Nanoscope Therapeutics' investigational gene therapy, MCO-010 (sonpiretigene isteparvovec), has demonstrated significant and sustained improvements in visual acuity for patients with retinitis pigmentosa (RP) in a Phase 2b clinical trial. The data, presented at the American Academy of Ophthalmology 2024 Annual Meeting, highlight the potential of this ambient-light activatable, multi-characteristic opsin (MCO) gene therapy to address severe vision loss.
RESTORE Trial Results
The randomized, controlled RESTORE trial (NCT04945772) involved patients receiving either a high dose of MCO-010, a low dose of MCO-010, or a sham control. At 52 weeks post-treatment, the high-dose cohort showed a mean improvement of 0.337 ± 0.0829 LogMAR compared to the sham control group (P = .0209). The low-dose cohort also demonstrated a significant mean improvement of 0.382 ± 0.1244 LogMAR compared to the sham control (P = .0290).
Longer-term data at 76 weeks post-treatment revealed even more pronounced benefits. The high-dose cohort exhibited a mean improvement of 0.539 ± 0.1032 LogMAR compared to the sham control group (P = .0014), while the low-dose cohort showed a mean improvement of 0.374 ± 0.1332 LogMAR, although this did not reach statistical significance (P = .0652).
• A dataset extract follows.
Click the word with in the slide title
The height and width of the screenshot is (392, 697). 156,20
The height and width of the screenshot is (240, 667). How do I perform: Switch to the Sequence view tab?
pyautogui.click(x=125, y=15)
Notably, at 52 weeks, 39% of patients (7 out of 18) treated with the gene therapy experienced an improvement of at least 0.3 LogMAR in best-corrected visual acuity (BCVA). This increased to 56% (10 out of 18) at 76 weeks. Longitudinal analysis from 36 to 88 weeks post-treatment showed statistically significant mean BCVA improvement compared to the sham-control group. Furthermore, the BCVA area under the curve profiles for both high and low-dose groups were five times greater than the sham-control group up to 52, 76, and 100 weeks post-treatment.
Expert Commentary
"The durable statistically significant vision improvement achieved at multiple time points during the 2-year study is highly noteworthy," said Allen C. Ho, MD, FACS, FASRS, director of retina research and co-director of the Retina Service at Wills Eye Hospital, and chief medical advisor of Nanoscope. "This degree of improvement has never been observed in a randomized, controlled trial of a highly heterogeneous severe vision-loss patient population... We are finally on the brink of an impactful in-office, mutation-agnostic gene therapy for people with severe vision loss."
Safety Profile
MCO-010 was generally well-tolerated in the trial. The most common adverse events were anterior chamber cell (44% in the MCO-010 group vs. 22% in the sham-control group) and ocular hypertension (39% in the MCO-010 group vs. 22% in the sham-control group). These cases either resolved or were managed with topical medication.
Regulatory Pathway
Following a productive meeting with the FDA, Nanoscope intends to pursue a rolling BLA submission for MCO-010 in severe vision loss due to RP, leveraging the fast track designation previously granted by the FDA. The company anticipates initiating the BLA submission in the first quarter of 2025.
"We are pleased with the positive interactions we have had with FDA... Our shared goal is to change lives, and together, we have advanced MCO-010 to the point of BLA submission," stated Sulagna Bhattacharya, B. Tech, MBA, cofounder and CEO of Nanoscope. "With every step forward, we are focused on the patients who are waiting for meaningful sight restoration."